One day I was teaching finger plays to the children in Junior Sunday School. We were doing “Here is the church, here is the steeple.” I asked them if all their people got out. One little boy said, “No, my Mom’s still in there talking.”

Gloria Allen
Sandy, Utah

The Sunday School teacher was telling the story about Lot’s wife being turned into a pillar of salt, and my granddaughter interrupted the teacher with “My mother looked back once while she was driving, and she turned into a telephone pole!”

Ethel M. Taylor
Orem, Utah

In a ward newspaper:

“Our Ward chorus sang last Sunday in a television broadcast. It was nice to hear them and realize they were nearly 300 miles off.”

Ethel M. Taylor
Orem, Utah

My daughter-in-law passed a friend on the highway and remarked to her four-year-old son that Brother Thompson was probably on his way to a board meeting. After a short thoughtful pause, Kevin answered, “I guess so. I saw the boards in the back of his truck.”

Verda F. Welch
Corrine, Utah

Boy looking at X-ray with doctor: “Now show me my SPIRIT!”

Boyd M. Jolley
Sandy, Utah

Almost every day my three-year-old asks if this is the day for Primary. When I explain that it isn’t Tuesday, he doesn’t readily accept it.
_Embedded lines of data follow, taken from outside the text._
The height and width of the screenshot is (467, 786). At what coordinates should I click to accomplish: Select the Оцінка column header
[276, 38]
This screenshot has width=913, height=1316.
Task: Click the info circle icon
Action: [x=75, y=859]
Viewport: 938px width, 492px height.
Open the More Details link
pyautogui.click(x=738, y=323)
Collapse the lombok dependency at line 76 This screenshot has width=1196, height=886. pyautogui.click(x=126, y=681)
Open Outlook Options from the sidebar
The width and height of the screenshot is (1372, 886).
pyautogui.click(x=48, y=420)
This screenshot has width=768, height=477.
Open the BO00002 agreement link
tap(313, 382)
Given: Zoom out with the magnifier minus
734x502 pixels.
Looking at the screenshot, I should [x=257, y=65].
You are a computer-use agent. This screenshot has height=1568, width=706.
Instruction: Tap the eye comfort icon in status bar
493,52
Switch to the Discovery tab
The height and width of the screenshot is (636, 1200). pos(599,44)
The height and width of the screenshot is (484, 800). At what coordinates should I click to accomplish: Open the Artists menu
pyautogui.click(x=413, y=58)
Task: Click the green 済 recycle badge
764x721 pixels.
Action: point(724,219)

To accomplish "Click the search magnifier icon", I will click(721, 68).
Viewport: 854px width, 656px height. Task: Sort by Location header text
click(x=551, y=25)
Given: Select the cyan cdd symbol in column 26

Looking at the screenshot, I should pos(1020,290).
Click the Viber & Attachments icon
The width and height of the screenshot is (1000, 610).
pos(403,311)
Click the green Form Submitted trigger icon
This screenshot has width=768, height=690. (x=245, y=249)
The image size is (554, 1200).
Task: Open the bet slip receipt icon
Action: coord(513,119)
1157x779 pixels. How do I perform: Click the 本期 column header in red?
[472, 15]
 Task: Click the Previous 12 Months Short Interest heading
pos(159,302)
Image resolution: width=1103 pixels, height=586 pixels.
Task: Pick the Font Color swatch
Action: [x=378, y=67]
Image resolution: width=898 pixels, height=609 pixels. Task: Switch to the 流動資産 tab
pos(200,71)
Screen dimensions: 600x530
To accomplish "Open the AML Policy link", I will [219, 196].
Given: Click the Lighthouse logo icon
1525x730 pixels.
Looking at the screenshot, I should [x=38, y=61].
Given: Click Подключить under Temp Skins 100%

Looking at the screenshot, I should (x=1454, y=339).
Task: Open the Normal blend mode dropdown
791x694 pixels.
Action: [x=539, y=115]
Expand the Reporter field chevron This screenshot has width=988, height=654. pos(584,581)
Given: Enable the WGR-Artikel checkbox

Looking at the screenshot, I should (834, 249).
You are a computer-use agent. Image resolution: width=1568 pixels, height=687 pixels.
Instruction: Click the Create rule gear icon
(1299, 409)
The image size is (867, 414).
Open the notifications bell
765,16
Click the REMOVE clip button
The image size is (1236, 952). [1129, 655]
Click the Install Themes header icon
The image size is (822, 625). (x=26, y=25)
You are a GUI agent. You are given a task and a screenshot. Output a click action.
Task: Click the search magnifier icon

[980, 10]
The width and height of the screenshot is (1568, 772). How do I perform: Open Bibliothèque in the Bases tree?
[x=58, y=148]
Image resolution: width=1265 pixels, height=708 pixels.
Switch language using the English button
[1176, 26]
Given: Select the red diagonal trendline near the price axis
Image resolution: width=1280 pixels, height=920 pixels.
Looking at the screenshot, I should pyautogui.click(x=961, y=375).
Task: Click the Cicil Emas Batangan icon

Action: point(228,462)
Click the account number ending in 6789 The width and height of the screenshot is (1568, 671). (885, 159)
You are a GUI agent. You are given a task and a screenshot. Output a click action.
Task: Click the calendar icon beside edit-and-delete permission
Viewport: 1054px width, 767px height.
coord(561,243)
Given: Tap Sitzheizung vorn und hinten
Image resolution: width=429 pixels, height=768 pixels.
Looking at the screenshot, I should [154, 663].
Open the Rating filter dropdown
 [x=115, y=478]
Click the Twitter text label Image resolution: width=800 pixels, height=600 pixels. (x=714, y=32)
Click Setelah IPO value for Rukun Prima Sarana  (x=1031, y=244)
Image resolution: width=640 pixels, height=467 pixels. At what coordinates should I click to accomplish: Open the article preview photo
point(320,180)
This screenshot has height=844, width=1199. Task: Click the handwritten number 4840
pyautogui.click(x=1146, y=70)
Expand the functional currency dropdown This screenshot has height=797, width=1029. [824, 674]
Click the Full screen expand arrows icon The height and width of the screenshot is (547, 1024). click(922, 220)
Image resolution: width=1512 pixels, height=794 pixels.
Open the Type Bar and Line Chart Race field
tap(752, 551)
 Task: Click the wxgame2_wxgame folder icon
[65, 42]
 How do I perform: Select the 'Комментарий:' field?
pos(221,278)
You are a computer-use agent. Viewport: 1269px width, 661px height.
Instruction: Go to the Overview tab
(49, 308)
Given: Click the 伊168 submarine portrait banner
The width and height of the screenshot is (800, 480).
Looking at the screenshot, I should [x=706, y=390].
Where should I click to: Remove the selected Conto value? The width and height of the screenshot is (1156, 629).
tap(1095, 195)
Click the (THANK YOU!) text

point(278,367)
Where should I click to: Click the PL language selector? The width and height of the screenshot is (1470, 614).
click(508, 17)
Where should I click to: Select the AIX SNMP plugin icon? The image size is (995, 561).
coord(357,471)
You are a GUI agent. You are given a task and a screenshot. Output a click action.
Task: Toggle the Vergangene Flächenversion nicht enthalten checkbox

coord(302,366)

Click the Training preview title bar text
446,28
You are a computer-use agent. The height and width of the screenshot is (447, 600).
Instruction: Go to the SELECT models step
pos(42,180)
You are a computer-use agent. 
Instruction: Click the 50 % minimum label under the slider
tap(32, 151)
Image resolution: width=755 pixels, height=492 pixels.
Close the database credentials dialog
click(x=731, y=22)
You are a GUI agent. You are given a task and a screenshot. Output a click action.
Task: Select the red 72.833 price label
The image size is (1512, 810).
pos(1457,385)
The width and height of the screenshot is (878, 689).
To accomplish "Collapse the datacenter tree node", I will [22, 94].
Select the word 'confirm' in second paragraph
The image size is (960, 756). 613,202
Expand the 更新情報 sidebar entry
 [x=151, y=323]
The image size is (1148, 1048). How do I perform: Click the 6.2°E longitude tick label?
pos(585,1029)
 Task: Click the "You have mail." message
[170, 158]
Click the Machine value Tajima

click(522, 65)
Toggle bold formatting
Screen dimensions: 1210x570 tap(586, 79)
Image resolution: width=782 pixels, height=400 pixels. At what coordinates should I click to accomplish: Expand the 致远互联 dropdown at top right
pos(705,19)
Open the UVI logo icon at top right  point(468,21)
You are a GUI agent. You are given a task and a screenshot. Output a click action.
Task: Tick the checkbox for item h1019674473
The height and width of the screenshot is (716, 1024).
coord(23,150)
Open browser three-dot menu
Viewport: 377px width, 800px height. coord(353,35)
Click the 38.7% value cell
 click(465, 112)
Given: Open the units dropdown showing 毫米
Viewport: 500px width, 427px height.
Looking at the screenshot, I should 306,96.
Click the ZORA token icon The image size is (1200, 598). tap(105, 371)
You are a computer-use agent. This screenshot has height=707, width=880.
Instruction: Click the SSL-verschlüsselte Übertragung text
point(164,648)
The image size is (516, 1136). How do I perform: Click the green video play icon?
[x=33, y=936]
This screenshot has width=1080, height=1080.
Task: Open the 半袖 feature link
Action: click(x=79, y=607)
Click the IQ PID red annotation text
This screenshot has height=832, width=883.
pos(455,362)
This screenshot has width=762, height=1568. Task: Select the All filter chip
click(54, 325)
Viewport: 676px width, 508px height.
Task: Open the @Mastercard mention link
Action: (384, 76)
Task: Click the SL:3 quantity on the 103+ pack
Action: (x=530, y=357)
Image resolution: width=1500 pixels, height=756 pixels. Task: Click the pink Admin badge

The other day after one of our discussions, it was announced on a television newscast that several men had entered the Massachusetts primary (elections). Paul came running into the kitchen scolding, “See, I told you! Those men are going to Primary!”

Marilyn A. Edmisten
Richfield, Utah

As my daughter was preparing to go to APYW, my eight-year-old son asked, “What does APYW stand for, anyway?”

I asked, “What do you think?”

It took him only a moment to figure it out: “A Pretty Young Woman?”

Eva-Maria Bates
Salt Lake City, Utah

“These teenagers take the admonition to make a joyful noise quite literally.” (Illustration by Dale Kilbourn.)